“Milagro de la reliquia de Cristo“, Vittore Carpaccio, 1494 (Galería de la Academia, Venecia).
“Carpaccio, al que acabo de nombrar y que era el pintor al que, cuando yo no trabajaba
en San Marcos, más nos gustaba visitar, estuvo un día a punto de reanimar mi amor por
Albertina. Veía por primera vez El Patriarca de Grado exorcizando a un poseso. Miraba
el admirable cielo encarnado y violeta sobre el que se destacaban esas altas chimeneas
incrustadas cuya forma ensanchada, con la roja expansión de los tulipanes, hace pensar
en tantas Venecias de Whistler.

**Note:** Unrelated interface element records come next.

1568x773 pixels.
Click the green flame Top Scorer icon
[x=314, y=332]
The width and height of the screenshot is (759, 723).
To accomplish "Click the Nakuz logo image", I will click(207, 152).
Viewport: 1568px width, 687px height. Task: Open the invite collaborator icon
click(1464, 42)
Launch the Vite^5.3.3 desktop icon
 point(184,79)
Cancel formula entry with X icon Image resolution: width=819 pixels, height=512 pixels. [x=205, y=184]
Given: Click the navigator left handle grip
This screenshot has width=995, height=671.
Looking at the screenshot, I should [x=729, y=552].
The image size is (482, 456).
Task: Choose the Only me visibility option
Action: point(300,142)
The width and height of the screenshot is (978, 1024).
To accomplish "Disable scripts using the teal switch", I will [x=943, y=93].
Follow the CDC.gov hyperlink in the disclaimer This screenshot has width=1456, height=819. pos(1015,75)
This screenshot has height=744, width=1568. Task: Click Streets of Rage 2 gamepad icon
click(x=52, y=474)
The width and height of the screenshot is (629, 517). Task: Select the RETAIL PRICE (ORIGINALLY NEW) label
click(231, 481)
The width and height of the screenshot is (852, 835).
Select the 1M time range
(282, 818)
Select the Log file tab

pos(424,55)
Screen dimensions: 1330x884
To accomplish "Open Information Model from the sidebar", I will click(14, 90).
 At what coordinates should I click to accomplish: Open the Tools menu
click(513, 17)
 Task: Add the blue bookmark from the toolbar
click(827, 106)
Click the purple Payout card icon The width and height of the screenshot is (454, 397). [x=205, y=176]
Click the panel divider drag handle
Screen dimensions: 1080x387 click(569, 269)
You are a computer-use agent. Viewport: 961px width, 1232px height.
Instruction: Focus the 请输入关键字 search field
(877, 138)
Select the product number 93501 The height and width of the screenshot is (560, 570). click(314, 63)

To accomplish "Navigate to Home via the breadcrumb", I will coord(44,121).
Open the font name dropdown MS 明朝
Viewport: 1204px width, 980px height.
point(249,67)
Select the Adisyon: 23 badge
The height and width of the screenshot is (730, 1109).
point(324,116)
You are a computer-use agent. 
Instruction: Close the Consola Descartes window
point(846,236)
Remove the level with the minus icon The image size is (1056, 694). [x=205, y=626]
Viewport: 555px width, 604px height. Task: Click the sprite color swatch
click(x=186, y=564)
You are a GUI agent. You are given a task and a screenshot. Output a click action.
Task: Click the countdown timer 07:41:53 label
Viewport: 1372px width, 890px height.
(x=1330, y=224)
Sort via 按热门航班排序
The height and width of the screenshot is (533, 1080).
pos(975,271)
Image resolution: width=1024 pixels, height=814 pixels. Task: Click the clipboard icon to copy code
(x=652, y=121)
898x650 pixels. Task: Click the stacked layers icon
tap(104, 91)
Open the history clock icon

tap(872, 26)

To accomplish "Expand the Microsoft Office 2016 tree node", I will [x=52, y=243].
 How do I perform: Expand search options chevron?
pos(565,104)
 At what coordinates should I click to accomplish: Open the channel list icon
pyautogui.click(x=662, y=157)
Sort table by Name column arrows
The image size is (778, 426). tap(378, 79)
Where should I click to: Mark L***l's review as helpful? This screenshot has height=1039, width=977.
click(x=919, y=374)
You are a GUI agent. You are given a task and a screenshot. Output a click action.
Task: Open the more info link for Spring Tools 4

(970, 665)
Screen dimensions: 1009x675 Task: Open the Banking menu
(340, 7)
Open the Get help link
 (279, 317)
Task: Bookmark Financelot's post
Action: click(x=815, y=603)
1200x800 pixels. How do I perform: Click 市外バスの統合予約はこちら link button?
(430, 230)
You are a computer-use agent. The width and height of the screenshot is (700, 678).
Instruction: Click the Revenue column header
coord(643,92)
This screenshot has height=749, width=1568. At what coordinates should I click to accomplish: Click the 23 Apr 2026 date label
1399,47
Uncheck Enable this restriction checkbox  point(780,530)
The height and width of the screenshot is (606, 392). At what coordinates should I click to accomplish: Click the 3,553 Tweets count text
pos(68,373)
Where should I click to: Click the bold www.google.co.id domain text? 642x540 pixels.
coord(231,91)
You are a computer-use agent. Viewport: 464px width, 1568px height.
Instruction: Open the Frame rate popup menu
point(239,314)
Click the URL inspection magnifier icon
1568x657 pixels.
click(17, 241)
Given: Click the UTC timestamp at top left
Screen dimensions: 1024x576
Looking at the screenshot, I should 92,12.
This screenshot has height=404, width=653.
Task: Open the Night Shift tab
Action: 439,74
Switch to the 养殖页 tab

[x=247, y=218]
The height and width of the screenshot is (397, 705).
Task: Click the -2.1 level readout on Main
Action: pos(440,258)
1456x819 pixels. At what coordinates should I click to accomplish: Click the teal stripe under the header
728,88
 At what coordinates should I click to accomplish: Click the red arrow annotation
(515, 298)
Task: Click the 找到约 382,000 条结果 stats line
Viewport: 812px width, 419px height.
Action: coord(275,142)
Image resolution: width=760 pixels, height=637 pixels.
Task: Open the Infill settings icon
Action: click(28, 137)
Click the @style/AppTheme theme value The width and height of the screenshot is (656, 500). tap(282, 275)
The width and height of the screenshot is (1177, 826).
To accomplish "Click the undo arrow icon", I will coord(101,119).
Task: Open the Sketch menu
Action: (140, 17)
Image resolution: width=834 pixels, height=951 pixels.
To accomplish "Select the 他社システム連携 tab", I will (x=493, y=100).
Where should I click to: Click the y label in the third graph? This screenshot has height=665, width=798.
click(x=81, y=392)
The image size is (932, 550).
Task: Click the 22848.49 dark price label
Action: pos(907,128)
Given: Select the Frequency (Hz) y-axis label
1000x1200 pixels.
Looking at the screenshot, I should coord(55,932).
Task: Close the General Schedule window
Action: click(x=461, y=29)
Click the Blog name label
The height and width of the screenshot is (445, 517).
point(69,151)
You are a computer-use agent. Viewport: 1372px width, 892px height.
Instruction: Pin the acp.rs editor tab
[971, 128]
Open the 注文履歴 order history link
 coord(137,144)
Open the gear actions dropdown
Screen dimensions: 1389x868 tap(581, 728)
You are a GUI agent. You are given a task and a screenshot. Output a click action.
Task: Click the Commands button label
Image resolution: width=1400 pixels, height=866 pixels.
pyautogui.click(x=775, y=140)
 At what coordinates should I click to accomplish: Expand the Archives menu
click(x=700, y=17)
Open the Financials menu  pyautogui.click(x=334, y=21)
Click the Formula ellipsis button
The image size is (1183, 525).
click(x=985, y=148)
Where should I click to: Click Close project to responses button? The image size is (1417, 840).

Después mis ojos iban del viejo Rialto de madera, aquel
Ponte Vecchio del siglo xv, a los palacios de mármol adornados de dorados capiteles,
volvían al Canal donde las barcas son conducidas por adolescentes con casacas color
rosa, con sombreros adornados de plumas, que se podían confundir con un personaje
que evocaba verdaderamente a Carpaccio en esa deslumbradora Leyenda de José, de
Sert, Strauss y Kessler. Finalmente, antes de apartarse del cuadro, mis ojos volvieron a
la orilla donde pululan las escenas de la vida veneciana de la época. Miraba al barbero
secando su navaja, al negro cargando su tonel, las conversaciones de los musulmanes,
de los nobles señores venecianos en sus amplios brocados y damascos, con sus tocados
de terciopelo color cereza, cuando de pronto sentí en el corazón como una ligera
mordedura. En los hombros de uno de los Compañeros de la Calza, que se distinguía
por los bordados de oro y de perlas que dibujan en la manga o en el cuello el emblema
de la gozosa hermandad a la que estaban afiliados, había reconocido la capa que
Albertina tomó para ir conmigo en coche descubierto a Versalles la tarde en la que yo
estaba lejos de pensar que apenas me separaban quince horas del momento en que iba a
marcharse de mi casa. Siempre dispuesta a todo, cuando le pedí que se fuera, aquel día
que ella iba a calificar en su última carta como «dos veces crepuscular, porque llegaba
la noche y porque íbamos a separarnos», se echó sobre los hombros una capa de
Fortuny que se llevó con ella al día siguiente y que no volví a ver jamás en mis
recuerdos. Y de este cuadro de Carpaccio lo había tomado el genial hijo de Venecia, de
los hombros de este compañero de la Calza lo quitó para echarlo sobre los hombros de
tantas parisienses, que ciertamente ignoraban, como hasta entonces lo ignoraba yo, que
el modelo existía en un grupo de señores, en el primer plano del Patriarca de Grado, en
una sala de la Academia de Venecia. Lo reconocí todo y, como la capa olvidada me
devolvió para mirarla los ojos y el corazón del que aquella tarde iba a salir para
Versalles con Albertina, me invadió unos momentos un sentimiento oscuro, y pronto
disipado, de deseo y de melancolía”.
(La fugitiva, pág. 133)
Entrada de la serie Las referencias a la pintura en En busca del tiempo perdido.